If you want to get possible ddos attack email then enable it.


CT_EMAIL_ALERT =1


If you want to make IP blocks permanent then set this to 1, otherwise blocks
will be temporary and will be cleared after CT_BLOCK_TIME seconds


CT_PERMANENT = 1


If you opt for temporary IP blocks for CT, then the following is the interval
in seconds that the IP will remained blocked for (e.g. 1800 = 30 mins)


CT_BLOCK_TIME = 1800


If you only want to count specific ports (e.g. 80,443) then add the ports
to the following as a comma separated list.

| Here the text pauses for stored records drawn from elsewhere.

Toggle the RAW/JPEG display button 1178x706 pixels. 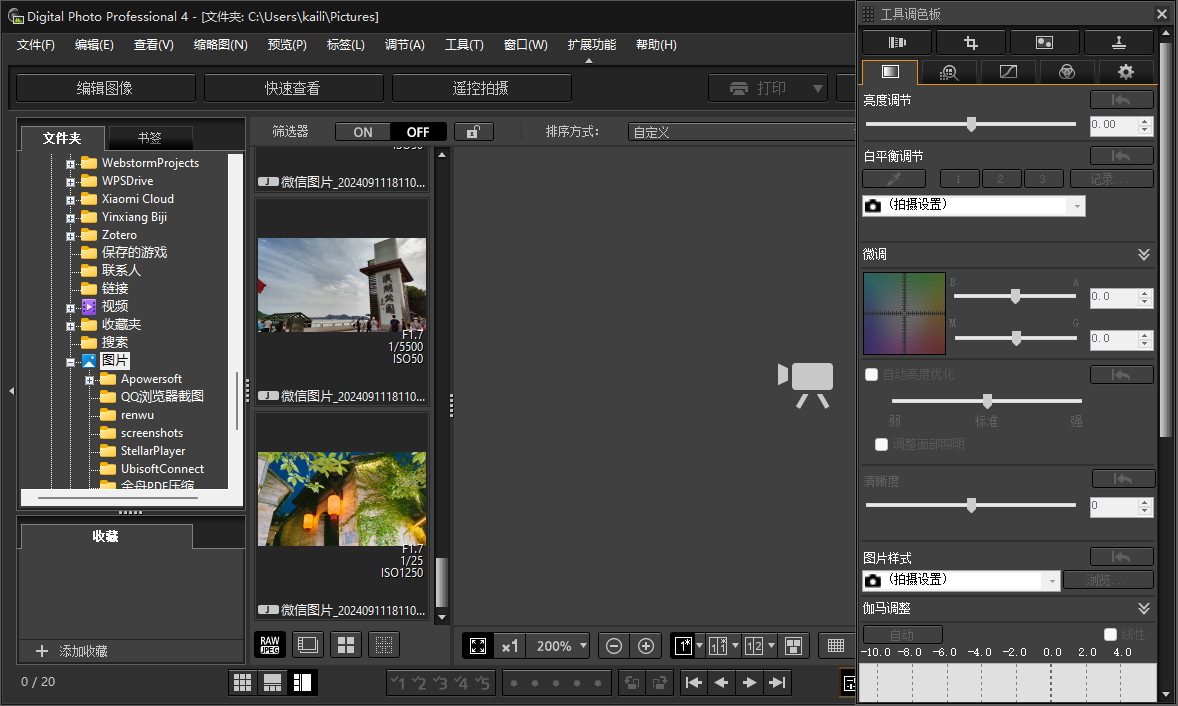coord(270,645)
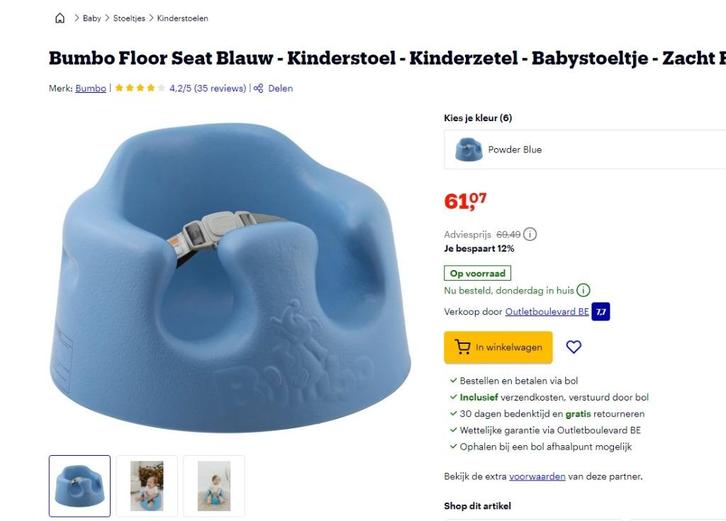726x521 pixels.
Task: Go to Stoeltjes breadcrumb category
Action: click(x=130, y=18)
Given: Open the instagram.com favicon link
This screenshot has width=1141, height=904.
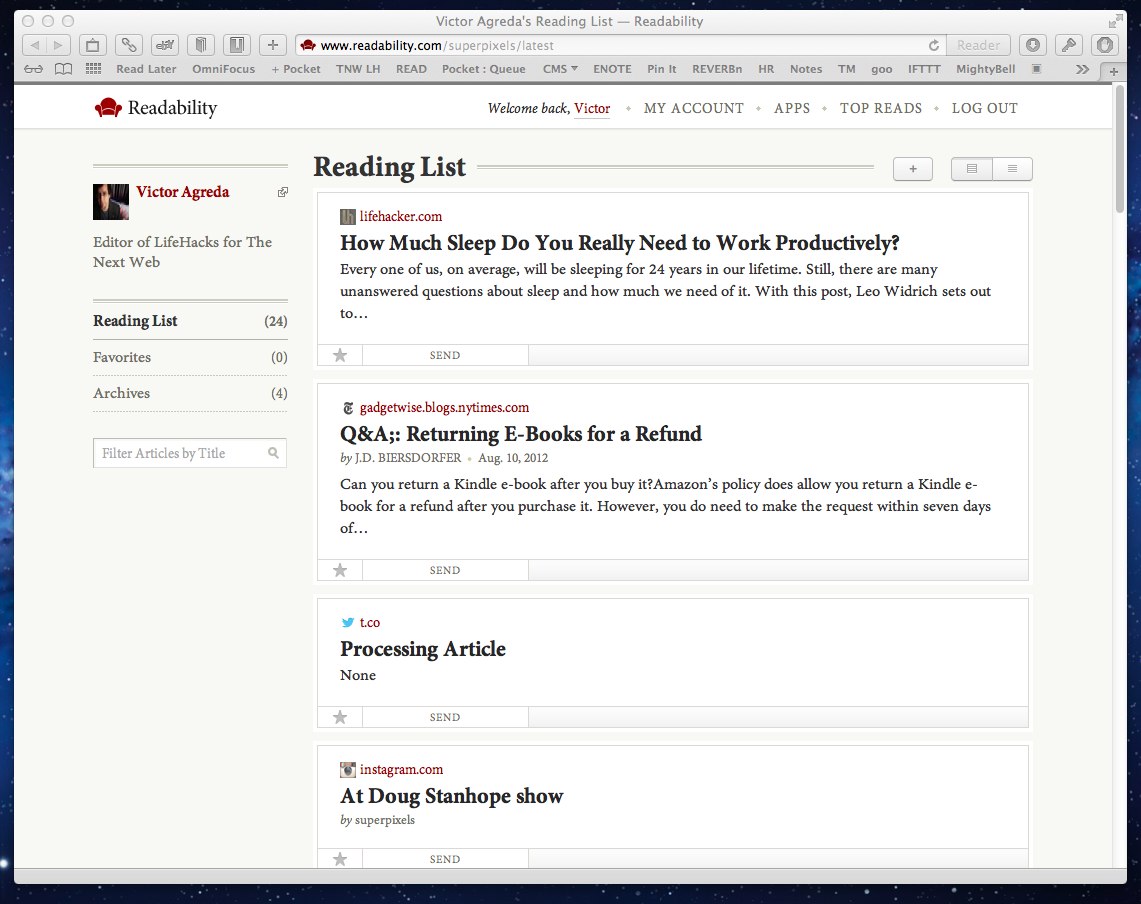Looking at the screenshot, I should pyautogui.click(x=347, y=769).
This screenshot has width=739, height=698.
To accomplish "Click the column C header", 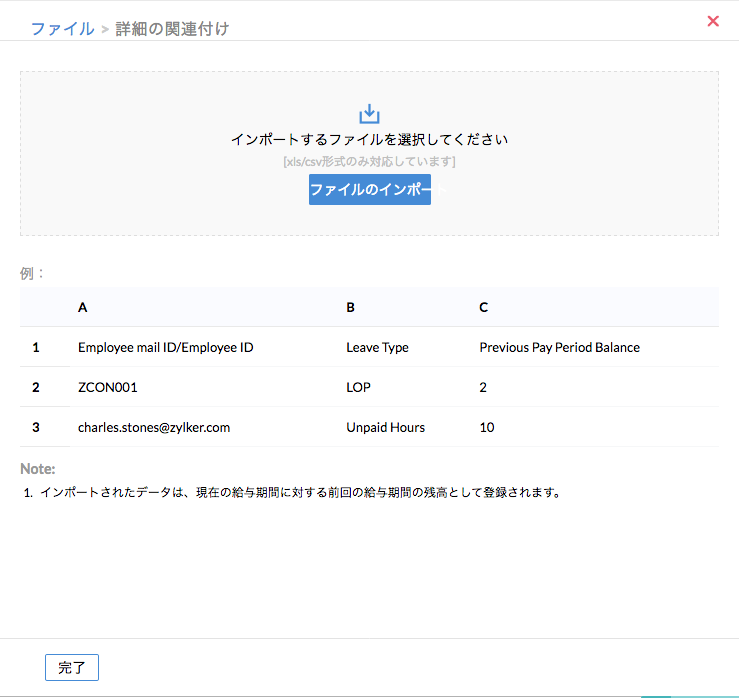I will point(483,307).
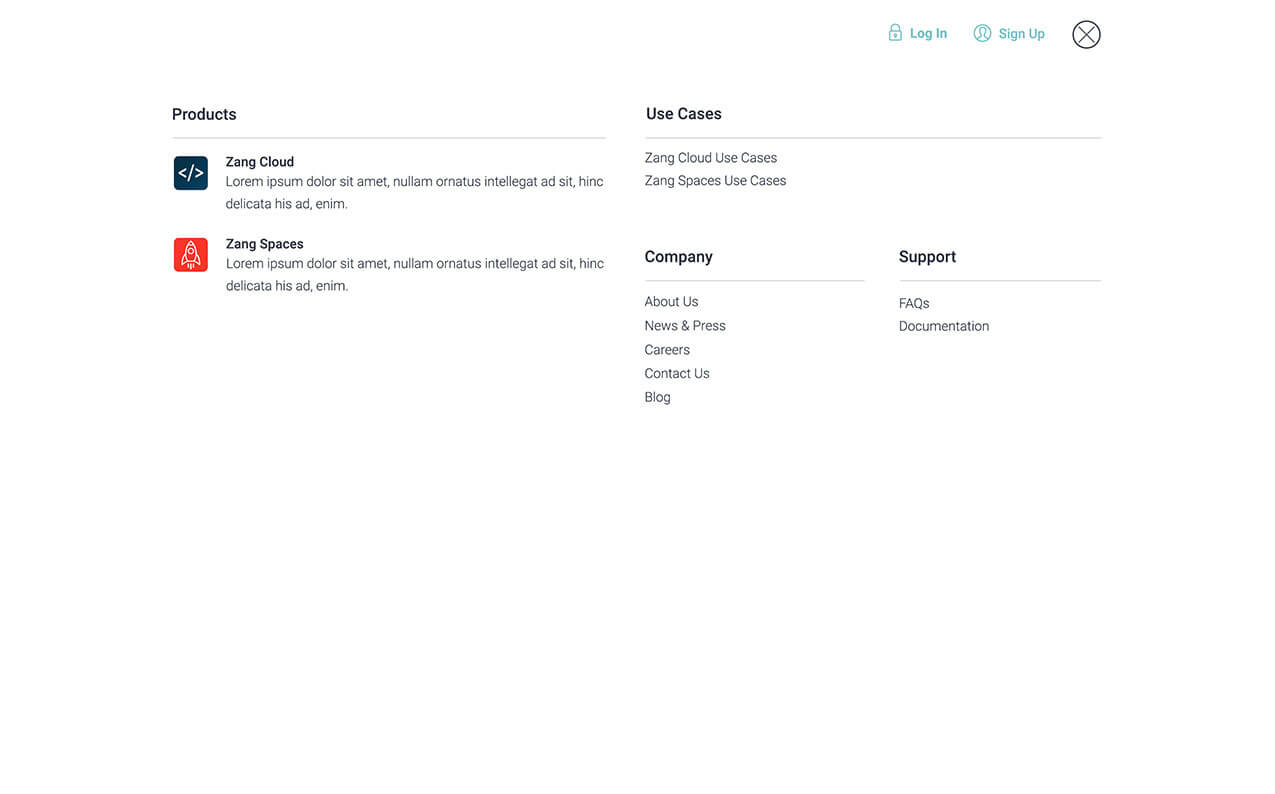Open Zang Spaces Use Cases
Screen dimensions: 1275x794
tap(715, 180)
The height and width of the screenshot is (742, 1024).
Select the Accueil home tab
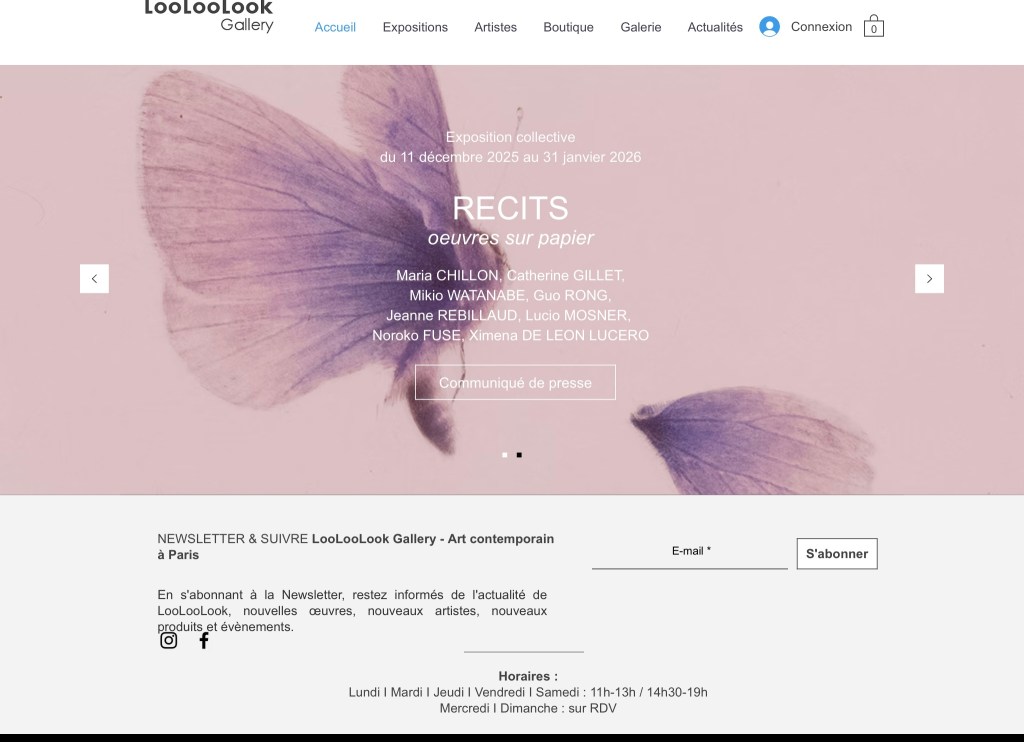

E.g. “80,443”


CT_PORTS = 80,23,443


 


These settings will be enough for DDOS attacks but if you are getting more attacks even you have above option configured then we can set few more options.


 


Step 2: Enable distributed attacks


LF_DISTATTACK = 1  


Set the following to the minimum number of unique IP addresses that trigger
LF_DISTATTACK


LF_DISTATTACK_UNIQ = 2


 


Step 3: Enable distributed FTP attacks


LF_DISTFTP = 1


 


Set the following to the minimum number of unique IP addresses that trigger
LF_DISTFTP. LF_DISTFTP_UNIQ must be <= LF_DISTFTP for this to work


LF_DISTFTP_UNIQ = 3


 


If this option is set to 1 the blocks will be permanent
If this option is > 1, the blocks will be temporary for the specified number
of seconds


LF_DISTFTP_PERM =1


 


Step 4: Enable distributed SMTP attacks.


 


LF_DISTSMTP =1


 


Set the following to the minimum number of unique IP addresses that trigger
LF_DISTSMTP. LF_DISTSMTP_UNIQ must be <= LF_DISTSMTP for this to work


LF_DISTSMTP_UNIQ =4


 


If this option is set to 1 the blocks will be permanent
If this option is > 1, the blocks will be temporary for the specified number
of seconds


LF_DISTSMTP_PERM =1


 


This is the interval during which a distributed FTP or SMTP attack is
measured


LF_DIST_INTERVAL = 300